I’ve also enjoyed writing this story because I wrote about secondary characters. I chose to write about Fred, George, and Percy, rather than Harry, Ron and Hermione. I wanted to continue JKR’s themes about the power of love and the destructive nature of secrets, and I also wanted to explore the idea of brotherhood and what it means to be a family. This is the first time I’ve had a specific theme in mind before I started writing, and also the first time I’ve planned my chapters before I actually started pressing keys on my keyboard.

If you’re really curious about that story, you can read it here. And yes, my pen-name is super nerdy.

So have I answered my original question? Let me clarify and summarize for a moment.

  1. Harry Potter is, above all, a very well-written story. I’m a sucker for a good story.
  2. The story has been equally meaningful for me throughout my life. As I reread them, I notice different things, feel different themes resonate with me, and still can be reacquainted with the teenage me who first loved them.
  3. The themes that run through the books are powerful and important in my view. Love is a power that can defeat anything. Doing evil can destroy your soul, but remorse and empathy can always heal it. Prejudice is a powerful force, but it can be overcome by showing mutual respect and listening to each others’ stories. (There are others, to be sure, but these are the ones that come to mind without me reaching for my books. Because we all know that if I do that, this post will not get finished.)
  4. The community that has grown up around these stories is a community that believes in the magic of story telling. That is invaluable.
  5. I have had the chance to practice an art that I love, expand my imagination, and provide enjoyment for others.

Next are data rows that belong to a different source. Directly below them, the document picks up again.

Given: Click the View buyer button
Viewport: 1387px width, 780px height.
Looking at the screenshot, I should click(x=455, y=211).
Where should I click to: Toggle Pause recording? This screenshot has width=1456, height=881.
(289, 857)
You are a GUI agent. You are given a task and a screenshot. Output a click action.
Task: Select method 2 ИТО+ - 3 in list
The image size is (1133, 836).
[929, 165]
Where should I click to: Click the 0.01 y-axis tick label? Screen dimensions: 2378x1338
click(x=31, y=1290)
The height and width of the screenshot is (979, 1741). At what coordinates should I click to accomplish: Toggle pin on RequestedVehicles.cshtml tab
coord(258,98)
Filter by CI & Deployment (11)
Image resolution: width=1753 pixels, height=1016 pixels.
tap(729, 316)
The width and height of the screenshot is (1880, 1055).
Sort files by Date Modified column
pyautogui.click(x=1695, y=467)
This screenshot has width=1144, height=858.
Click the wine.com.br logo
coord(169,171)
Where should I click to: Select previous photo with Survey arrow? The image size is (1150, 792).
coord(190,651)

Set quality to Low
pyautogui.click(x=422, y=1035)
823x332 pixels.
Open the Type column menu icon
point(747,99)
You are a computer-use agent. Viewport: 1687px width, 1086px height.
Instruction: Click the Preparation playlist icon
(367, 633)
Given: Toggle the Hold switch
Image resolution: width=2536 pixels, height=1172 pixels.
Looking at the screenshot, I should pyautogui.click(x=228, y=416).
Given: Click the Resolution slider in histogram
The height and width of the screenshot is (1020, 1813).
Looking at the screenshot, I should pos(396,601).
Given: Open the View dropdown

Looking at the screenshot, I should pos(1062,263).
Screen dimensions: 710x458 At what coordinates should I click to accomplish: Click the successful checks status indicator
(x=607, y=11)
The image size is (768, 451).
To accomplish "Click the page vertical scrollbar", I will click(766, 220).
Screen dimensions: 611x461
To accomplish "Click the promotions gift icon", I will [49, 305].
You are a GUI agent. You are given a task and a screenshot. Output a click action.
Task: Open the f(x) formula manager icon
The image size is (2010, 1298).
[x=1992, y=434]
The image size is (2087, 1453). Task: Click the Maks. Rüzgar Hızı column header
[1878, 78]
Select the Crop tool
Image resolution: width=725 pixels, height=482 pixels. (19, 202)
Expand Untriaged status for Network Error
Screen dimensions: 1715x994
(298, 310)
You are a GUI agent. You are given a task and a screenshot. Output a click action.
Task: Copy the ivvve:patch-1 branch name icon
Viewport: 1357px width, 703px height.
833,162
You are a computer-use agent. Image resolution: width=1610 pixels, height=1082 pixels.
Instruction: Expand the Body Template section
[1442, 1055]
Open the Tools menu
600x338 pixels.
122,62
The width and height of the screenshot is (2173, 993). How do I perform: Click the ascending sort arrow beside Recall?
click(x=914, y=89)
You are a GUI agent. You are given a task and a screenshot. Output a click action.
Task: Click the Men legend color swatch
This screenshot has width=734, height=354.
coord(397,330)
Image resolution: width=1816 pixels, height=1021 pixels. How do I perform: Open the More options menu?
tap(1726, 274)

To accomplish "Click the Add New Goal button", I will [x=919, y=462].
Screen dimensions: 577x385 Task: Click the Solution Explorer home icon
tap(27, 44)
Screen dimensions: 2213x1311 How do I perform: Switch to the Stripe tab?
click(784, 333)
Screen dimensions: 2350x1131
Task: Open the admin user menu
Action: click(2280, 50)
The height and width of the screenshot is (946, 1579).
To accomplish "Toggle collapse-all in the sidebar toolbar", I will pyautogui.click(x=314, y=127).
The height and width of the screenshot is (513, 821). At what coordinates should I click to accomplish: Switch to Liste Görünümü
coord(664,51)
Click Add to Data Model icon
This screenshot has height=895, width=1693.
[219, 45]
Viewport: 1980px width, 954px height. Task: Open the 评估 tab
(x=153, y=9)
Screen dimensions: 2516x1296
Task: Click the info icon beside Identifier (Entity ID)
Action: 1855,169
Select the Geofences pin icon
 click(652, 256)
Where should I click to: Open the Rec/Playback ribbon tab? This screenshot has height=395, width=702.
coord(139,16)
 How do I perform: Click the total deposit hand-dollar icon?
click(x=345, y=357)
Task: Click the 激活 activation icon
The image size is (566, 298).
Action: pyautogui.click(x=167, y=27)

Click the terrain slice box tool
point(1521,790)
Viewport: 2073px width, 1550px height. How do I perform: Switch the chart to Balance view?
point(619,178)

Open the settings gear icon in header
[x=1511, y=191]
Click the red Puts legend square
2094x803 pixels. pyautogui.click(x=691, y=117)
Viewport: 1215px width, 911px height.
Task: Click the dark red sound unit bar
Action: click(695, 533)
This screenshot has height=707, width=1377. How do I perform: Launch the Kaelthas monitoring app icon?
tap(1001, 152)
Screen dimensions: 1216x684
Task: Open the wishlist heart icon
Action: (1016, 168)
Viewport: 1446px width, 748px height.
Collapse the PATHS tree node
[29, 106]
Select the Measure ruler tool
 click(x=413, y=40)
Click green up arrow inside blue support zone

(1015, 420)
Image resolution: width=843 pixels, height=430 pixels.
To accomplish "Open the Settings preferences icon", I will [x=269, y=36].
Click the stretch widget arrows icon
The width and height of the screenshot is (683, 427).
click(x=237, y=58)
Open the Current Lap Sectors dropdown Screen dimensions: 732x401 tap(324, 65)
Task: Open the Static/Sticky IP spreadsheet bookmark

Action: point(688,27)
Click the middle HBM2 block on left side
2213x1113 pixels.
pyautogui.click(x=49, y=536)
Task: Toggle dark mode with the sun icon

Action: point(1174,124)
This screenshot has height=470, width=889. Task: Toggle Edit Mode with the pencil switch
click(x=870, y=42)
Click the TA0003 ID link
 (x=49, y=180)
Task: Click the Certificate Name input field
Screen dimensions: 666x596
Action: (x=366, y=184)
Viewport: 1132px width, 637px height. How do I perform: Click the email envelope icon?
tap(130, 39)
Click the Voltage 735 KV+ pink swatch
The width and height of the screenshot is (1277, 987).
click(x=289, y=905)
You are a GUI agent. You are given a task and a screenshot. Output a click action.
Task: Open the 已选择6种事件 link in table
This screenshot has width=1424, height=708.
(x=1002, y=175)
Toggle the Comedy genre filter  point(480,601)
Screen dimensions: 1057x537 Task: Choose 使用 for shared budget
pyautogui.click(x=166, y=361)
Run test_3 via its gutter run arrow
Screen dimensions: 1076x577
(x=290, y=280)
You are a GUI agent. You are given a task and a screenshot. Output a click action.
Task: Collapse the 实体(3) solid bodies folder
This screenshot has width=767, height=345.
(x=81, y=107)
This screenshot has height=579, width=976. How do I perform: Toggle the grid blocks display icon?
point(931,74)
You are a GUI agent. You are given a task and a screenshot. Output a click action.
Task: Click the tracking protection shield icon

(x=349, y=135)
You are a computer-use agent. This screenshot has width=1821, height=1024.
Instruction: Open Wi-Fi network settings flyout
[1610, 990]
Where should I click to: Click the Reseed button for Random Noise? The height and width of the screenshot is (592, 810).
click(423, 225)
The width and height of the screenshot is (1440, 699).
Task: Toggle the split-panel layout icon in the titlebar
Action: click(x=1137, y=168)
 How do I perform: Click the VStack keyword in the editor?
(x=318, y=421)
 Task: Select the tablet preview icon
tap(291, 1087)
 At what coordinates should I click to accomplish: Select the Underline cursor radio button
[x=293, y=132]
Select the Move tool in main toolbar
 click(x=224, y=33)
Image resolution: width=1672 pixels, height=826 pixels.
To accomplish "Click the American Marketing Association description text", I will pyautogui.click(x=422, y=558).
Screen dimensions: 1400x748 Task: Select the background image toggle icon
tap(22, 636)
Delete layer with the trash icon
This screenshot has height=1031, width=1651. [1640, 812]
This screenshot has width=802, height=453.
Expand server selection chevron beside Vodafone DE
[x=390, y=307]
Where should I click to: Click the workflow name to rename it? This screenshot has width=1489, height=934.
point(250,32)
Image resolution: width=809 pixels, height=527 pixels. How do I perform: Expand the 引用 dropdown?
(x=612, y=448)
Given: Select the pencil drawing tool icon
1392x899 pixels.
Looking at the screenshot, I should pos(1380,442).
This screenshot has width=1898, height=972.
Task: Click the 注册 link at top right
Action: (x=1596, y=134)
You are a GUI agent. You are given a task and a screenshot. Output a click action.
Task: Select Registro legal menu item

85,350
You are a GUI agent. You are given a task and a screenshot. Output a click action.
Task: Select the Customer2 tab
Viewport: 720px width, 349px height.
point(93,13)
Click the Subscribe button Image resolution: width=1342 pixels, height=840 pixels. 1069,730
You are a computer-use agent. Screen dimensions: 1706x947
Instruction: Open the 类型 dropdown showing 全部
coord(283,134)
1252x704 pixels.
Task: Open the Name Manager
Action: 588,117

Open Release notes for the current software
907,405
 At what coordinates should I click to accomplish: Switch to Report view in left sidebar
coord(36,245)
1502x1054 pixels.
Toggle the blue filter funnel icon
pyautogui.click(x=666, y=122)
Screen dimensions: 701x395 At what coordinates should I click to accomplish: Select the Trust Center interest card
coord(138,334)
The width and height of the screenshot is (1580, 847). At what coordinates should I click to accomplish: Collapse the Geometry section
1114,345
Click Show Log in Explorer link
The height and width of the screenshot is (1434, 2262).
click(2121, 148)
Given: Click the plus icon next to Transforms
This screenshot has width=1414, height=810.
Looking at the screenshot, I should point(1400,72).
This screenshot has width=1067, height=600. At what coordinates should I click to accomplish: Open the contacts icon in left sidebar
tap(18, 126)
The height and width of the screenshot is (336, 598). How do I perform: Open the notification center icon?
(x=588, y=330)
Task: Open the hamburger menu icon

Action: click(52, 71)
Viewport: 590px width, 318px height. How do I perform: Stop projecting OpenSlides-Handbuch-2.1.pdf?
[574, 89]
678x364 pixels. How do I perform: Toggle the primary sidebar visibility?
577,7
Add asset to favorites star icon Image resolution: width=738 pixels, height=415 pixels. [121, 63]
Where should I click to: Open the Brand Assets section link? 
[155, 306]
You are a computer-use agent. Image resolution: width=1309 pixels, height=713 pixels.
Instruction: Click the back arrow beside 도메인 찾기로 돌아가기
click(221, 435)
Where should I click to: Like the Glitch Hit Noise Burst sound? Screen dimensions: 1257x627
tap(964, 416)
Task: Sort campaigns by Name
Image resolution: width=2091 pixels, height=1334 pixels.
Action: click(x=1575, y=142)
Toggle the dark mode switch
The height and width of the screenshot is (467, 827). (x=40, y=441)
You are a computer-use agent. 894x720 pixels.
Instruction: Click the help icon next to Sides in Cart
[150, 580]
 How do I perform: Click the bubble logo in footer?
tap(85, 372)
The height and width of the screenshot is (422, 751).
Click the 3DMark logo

One thing I really believe about Harry Potter is that it’s like our very own Mirror of Erised. I know I’ve felt like a freak, like I’m misunderstood and don’t fit in. I’ve felt like there were parts of me that didn’t make sense, and it would be easier just to hide them (though I don’t have a cupboard under the stairs). Harry was that ordinary boy, misunderstood by the Dursleys, who got an extraordinary invitation to a world beyond what any of us had ever imagined. And the reason that the rest of the books still captured us was that, in some very important way, Harry never stopped being an ordinary boy. But he did grow to fit into his world, gained a family, and ultimately, he won.

And your homework: What is your favorite story? How did it become your favorite story? And most importantly, why? What does that story tell you about yourself?